Thanks Don92 for the info on the joist. I just posted a question on the remodeling forum about how to add joist. I told my DH about the cross bracing suggestion you made. The rest of our house is braced that way. Our basement is not finished so easy to see. This bath is over a crawl space unfortunately and difficult to work with. I think I mentioned that this bath was an add on to the original house. The rest of the house is joist properly.

The reason for the cast iron is tradition & durability. I agree that acrylic would be warmer. We have something like that in our other bathroom and I don't like how the finish has lasted. Though it actually might be fiberglass & is very old too. I know that American Standard has a product that sounds like a cross between cast iron and a synthetic product. Its called Americast. I might consider that tub but need to see it first. It has an enameled finish I think.

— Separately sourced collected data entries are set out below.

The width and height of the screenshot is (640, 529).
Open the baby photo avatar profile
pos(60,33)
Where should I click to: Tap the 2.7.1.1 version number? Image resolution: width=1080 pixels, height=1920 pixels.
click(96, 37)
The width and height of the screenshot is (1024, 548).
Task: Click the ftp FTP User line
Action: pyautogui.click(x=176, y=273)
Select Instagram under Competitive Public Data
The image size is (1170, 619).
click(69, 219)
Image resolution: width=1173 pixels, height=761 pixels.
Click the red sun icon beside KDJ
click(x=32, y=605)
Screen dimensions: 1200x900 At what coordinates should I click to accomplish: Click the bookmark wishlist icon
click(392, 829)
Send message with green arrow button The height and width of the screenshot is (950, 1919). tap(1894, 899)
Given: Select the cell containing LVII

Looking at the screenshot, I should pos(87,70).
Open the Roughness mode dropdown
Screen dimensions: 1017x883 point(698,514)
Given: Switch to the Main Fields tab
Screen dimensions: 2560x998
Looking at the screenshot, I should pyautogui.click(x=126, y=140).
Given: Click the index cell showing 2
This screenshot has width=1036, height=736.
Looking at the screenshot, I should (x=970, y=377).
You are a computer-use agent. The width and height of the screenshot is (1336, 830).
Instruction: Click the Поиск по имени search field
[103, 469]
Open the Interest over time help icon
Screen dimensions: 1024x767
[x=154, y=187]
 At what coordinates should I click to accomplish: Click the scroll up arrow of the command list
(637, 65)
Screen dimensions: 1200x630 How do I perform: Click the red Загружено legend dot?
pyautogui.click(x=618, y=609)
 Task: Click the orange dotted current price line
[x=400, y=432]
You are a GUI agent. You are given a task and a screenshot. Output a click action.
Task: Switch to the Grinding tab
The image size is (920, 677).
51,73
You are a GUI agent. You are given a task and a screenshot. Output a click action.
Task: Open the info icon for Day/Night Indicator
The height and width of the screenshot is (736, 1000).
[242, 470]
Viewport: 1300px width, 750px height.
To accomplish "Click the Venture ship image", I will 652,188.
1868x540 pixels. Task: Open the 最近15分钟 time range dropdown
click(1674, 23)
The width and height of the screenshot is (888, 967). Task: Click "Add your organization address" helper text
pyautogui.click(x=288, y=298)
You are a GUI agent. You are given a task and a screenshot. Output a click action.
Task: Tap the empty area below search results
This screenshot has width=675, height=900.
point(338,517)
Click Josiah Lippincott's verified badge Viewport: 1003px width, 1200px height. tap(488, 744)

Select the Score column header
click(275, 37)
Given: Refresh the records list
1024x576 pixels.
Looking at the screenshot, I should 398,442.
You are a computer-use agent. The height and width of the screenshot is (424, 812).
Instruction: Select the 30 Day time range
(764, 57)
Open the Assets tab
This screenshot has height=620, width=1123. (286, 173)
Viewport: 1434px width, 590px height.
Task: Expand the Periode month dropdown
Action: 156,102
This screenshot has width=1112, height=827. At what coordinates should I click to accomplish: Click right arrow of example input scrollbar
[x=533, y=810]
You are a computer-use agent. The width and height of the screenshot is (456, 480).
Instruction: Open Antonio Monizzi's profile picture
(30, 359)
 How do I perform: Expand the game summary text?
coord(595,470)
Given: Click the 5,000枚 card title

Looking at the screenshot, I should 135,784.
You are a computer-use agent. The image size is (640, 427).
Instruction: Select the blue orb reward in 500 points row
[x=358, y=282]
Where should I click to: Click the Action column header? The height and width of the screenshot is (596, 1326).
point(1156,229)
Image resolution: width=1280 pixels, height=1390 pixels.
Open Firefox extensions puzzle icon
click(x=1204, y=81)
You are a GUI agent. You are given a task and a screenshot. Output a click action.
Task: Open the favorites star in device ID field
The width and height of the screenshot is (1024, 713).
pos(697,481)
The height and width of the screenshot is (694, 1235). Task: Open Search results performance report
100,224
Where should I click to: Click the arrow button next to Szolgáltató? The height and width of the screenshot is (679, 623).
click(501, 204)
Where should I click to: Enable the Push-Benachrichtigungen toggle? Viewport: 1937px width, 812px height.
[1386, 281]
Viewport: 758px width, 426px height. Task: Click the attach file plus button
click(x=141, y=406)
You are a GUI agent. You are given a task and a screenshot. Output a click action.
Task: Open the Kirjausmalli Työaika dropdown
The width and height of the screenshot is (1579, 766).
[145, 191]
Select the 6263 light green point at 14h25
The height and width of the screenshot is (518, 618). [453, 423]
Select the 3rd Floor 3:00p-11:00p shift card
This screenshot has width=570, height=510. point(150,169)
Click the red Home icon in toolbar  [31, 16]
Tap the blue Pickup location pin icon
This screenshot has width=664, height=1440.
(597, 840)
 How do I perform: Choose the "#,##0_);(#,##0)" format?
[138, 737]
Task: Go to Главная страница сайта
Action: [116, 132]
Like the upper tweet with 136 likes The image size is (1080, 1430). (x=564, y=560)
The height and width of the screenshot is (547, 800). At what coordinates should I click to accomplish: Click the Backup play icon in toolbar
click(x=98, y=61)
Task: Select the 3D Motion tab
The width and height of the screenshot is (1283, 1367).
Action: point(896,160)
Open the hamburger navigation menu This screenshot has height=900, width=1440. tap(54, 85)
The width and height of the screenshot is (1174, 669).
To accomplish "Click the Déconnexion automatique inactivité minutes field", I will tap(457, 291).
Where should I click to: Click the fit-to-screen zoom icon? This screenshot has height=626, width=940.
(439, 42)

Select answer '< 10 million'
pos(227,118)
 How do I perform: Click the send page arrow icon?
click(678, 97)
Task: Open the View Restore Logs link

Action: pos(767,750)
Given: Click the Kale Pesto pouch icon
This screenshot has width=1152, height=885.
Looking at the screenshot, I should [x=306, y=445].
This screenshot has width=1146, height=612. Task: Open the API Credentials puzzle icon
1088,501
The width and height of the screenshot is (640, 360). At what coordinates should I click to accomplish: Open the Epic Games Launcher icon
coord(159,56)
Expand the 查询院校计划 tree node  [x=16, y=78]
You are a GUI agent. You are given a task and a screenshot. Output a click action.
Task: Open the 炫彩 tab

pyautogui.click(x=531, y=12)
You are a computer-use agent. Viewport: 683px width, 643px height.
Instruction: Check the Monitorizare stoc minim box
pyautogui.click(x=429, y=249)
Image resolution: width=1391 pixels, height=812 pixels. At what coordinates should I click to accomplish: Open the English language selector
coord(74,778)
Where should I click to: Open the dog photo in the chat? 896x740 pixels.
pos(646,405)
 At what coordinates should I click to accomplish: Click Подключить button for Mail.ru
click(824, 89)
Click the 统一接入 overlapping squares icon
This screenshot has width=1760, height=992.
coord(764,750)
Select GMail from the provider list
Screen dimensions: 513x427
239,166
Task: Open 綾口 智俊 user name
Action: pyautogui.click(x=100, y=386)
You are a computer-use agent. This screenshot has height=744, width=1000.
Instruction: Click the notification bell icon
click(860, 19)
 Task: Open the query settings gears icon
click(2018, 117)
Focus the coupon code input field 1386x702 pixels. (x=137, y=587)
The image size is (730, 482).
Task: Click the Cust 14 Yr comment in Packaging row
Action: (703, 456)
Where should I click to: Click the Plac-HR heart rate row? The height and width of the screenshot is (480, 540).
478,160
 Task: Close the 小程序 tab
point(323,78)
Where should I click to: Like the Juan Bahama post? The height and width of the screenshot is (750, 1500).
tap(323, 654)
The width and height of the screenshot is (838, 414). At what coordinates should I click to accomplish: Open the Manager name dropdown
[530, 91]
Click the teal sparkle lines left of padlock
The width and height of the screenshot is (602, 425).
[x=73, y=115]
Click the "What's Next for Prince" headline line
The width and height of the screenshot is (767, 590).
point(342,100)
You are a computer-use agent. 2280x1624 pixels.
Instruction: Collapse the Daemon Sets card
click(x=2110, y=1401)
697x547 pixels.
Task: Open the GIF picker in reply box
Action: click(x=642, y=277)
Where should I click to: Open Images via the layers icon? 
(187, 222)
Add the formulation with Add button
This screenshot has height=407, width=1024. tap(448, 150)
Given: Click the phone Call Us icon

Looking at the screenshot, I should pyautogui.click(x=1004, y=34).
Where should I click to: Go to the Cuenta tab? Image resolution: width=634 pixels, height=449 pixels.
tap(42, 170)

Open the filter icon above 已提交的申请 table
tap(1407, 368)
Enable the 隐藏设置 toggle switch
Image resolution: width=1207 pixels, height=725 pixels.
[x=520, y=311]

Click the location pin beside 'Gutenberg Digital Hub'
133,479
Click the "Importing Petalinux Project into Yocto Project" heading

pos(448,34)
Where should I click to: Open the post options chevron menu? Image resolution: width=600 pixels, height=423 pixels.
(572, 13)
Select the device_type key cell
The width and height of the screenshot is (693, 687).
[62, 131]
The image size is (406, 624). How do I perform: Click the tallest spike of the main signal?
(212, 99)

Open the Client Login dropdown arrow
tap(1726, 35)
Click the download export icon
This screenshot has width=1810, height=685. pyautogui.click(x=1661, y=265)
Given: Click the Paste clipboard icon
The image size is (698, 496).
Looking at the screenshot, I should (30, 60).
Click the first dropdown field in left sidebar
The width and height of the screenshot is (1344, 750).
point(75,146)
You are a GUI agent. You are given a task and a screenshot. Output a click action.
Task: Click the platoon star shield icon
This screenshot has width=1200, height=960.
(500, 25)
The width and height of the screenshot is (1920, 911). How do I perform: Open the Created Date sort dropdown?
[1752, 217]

Background info: We live on a family farm in the midwest and use the tub for more than just the occasional bath. We may fill chore buckets, bath dogs, etc. I don't think acrylic will hold up to that level of use. We are the 3rd generation to live here. The old cast iron tub that was subjected to this use has lasted since 1950. It is actually in ok shape, no rust. I had considered taking out the tub altogether and putting in a utility sink but it is nice to have a tub in this location for kid baths. My kids have fond memories of bathing in this room just off of the kitchen. Being off of the kitchen I want it to look nice for company too.

We anticipate at least another 40 years of service with this remodel. While aesthetic design is in play here so is longevity of fixtures.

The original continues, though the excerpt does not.